• TASK DESCRIPTION
Nothing should be left out: write out the whole listing exactly.

• GIVEN RECORDS

....................

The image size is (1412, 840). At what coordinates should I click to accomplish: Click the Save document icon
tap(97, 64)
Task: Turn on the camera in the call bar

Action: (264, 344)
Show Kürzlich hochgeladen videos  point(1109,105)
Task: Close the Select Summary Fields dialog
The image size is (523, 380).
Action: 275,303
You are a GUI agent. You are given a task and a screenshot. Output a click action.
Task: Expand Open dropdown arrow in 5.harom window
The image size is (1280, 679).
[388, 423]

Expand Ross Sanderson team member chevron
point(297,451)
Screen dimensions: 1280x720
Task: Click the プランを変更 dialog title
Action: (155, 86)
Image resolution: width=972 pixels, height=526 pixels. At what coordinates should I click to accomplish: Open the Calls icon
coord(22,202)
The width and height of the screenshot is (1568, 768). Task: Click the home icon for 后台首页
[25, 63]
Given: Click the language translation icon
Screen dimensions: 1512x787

....................

• EXERCISE SOLUTION
The image size is (1412, 840). At what coordinates should I click to accomplish: Click the Save document icon
tap(97, 64)
Task: Turn on the camera in the call bar

Action: (264, 344)
Show Kürzlich hochgeladen videos  point(1109,105)
Task: Close the Select Summary Fields dialog
The image size is (523, 380).
Action: 275,303
You are a GUI agent. You are given a task and a screenshot. Output a click action.
Task: Expand Open dropdown arrow in 5.harom window
The image size is (1280, 679).
[388, 423]

Expand Ross Sanderson team member chevron
point(297,451)
Screen dimensions: 1280x720
Task: Click the プランを変更 dialog title
Action: (155, 86)
Image resolution: width=972 pixels, height=526 pixels. At what coordinates should I click to accomplish: Open the Calls icon
coord(22,202)
The width and height of the screenshot is (1568, 768). Task: Click the home icon for 后台首页
[25, 63]
Given: Click the language translation icon
Screen dimensions: 1512x787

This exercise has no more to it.